Para Miguel Castanho a solução passa antes por encontrarmos, através da Ciência que nos ajuda “a compreender o que está à nossa volta”, o “ponto de entendimento com a Natureza”, que é a “casa” onde vivemos, à semelhança de outros microrganismos como os micróbios, as bactérias, vírus e fungos, com os quais devemos aprender a relacionar-nos, de forma a estabelecermos uma harmonia vital para o equilíbrio do ecossistema. “Não nos devemos subestimar a nós e à nossa capacidade de evolução, mas também não devemos subestimar a Natureza”, afirma, recordando que “generalizou-se a ideia de que nunca mais teríamos problemas com doenças infetocontagiosas”. Não obstante, soaram muitos alertas. “Só não recaiu no suspeito do costume, no vírus da gripe”, mas antes num novo coronavírus.
“Uma pandemia pode sempre surgir quando menos se espera, e pode ser causada por um vírus, por uma bactéria, um fungo… Só não sabemos exatamente quando, nem onde, mas o risco existe, portanto devemos estar preparados, devemos ter planos de emergência para que no início de uma pandemia nós possamos logo tomar medidas.
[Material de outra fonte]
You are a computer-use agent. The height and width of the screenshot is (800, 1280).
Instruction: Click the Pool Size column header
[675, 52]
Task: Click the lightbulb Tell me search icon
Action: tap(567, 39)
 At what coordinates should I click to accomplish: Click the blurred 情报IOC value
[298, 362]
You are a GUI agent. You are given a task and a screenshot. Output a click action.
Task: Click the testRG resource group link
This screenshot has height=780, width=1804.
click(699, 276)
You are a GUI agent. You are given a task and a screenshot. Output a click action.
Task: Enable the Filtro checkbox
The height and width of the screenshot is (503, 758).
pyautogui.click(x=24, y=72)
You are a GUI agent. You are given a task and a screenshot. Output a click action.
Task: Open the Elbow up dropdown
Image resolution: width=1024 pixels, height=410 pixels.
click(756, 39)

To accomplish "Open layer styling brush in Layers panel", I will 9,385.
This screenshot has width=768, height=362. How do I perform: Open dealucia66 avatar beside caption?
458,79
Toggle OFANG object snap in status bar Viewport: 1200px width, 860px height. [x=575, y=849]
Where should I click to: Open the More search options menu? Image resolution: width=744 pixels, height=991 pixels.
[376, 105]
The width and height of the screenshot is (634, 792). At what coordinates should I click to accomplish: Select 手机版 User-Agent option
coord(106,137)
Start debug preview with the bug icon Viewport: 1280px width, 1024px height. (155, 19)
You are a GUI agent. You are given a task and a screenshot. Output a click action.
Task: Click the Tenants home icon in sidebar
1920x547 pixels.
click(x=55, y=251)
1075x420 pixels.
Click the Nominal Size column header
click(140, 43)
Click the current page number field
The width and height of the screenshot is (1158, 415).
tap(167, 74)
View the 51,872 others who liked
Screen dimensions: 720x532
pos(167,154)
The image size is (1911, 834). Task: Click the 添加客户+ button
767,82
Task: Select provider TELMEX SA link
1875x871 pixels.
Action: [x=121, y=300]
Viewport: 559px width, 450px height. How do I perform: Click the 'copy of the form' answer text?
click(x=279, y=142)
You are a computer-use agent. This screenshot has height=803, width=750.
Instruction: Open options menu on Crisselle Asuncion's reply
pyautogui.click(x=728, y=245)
A evolução da tecnologia médica, dos medicamentos, da forma como se fazem vacinas irão depois ser cruciais na resposta”, sublinha, reiterando que está errada “a ideia de que vem tudo da China”, apontando o exemplo do VIH, que teve origem em África.
Planeamento, lógica e valorização da Ciência são, assim, importantes aprendizagens a reter para o futuro, futuro esse que tem como única certeza a de que esta pandemia não será a última da história da Humanidade.